TOKYO FM+ 10/14(金) 11:57配信

「ボタニカル」=「植物」の力でキレイと元気を磨くをコンセプトにお届けしている、TOKYO FMの番組の10月14日の放送で紹介したのは、登山をより楽しめるようになるおすすめの一冊。山道の足下や山肌にひっそりと咲く「山の花々」に特化した花のガイドブック、『原寸大 見分ける低山の花100』です。

山歩きを楽しくする花との出会い

山歩きの癒しとなり、より思い出深いものにしてくれるのが、山の「花々」との出会い。植物園や花屋、公園の花壇で見るものとは違い、静かに控えめに山の中で凛として存在しているのが、山の花々。その存在は、山の精霊に命を授かった、自然の生命力の結晶とも言えます。

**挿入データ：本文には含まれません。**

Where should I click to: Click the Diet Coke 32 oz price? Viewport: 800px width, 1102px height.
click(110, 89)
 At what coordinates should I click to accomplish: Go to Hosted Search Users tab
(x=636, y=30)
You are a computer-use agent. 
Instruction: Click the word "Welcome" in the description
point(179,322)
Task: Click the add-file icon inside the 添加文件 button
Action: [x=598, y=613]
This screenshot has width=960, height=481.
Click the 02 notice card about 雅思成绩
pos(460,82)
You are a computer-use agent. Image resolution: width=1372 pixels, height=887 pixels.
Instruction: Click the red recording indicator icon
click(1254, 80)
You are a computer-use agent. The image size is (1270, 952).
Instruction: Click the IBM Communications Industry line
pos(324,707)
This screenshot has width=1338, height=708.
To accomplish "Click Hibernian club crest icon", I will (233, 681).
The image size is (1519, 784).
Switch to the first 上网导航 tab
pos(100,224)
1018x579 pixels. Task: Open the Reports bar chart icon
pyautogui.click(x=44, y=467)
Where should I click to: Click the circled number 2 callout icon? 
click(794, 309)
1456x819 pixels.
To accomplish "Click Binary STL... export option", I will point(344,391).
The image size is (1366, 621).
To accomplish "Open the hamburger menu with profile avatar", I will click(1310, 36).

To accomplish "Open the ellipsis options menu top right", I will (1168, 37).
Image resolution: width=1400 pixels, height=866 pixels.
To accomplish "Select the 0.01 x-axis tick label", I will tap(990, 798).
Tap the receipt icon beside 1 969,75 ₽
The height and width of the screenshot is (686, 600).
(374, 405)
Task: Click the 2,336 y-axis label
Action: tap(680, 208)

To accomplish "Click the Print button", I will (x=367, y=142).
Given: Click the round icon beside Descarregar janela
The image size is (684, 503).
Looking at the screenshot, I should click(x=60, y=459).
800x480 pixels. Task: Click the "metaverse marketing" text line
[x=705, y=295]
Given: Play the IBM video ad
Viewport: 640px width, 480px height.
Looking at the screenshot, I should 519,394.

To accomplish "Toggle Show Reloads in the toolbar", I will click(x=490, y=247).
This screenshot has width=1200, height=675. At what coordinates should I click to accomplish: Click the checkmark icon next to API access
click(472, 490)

『原寸大 見分ける低山の花100』には、里山から高尾山クラスの低山、霧ヶ峰など標高1500メートルの中級の山までを目安に、季節ごとの花のガイドが掲載されています。そこには原寸大で大きさや色の特徴、そして名前の由来なども語られ、小さな山の花が持つ個性的なストーリーを知ることができます。表紙には物差しのようにセンチごとの目盛りが付いていて、そのまま本を花に近づけて大きさを確認することもできます。

高尾山の四季を彩る花々

ここでは、登山口まで都心から登山口まで電車で一時間前後とアクセス良好、気軽に山歩きが楽しめると人気の「高尾山」で見られる四季の花々を紹介。

1.ネコノメソウ
漢字で書くと「猫の目草」、 春に2ミリほどの淡黄色の花をつけ、花が咲いた後の果実が「猫の目」のように見えるところから、この名前が付けられています。日本全国の山地、湿地に生え、群生するので比較的見つけ易く、柔らかな春の日差しを受けた黄色と緑のコントラストが、登山客に春の訪れを教えてくれます。

2.ホタルカズラ
丘陵地から山地にかけて、明るい林や草地に生えます。名前の由来は花をホタルの光に見立てたもの。紫の花の中心に星形の模様があるのが特徴で、新緑の季節をより魅力的にする貴重な花です。

3.ユキノシタ
山地の湿った岩陰や水辺に生え、名前の由来は花が雪のようで、その下に緑の葉が見えるところから。妖精のような個性的な花弁を持ち、夏を告げる花と言われています。

4.ツルリンドウ
高尾山などで秋の深まる紅葉の季節に咲く、1センチほどの個性的な小さな薄い紫の花。先が鋭く尖った緑の葉が特徴。

5.センブリ
晩秋のフィナーレを飾る花。紫の筋が入った1センチほどの大きさの花で日本全国の低山に咲いています。最も秋が深まってから咲く花の一つで、間もなくの冬の到来を教えてくれる花です。


山歩きの時に出会う花の名前や種類がわかると、その出会った場所により親しみを持つようになります。あなたとその花の出会いは一期一会かも知れませんが、次の年も、またその次の年も、その花がまた同じ場所で静かに咲き続けられるように願いたいですね。ただし、どんなに美しい花があっても登山道から決して外れないなど、登山ルールを守ることもお忘れなく。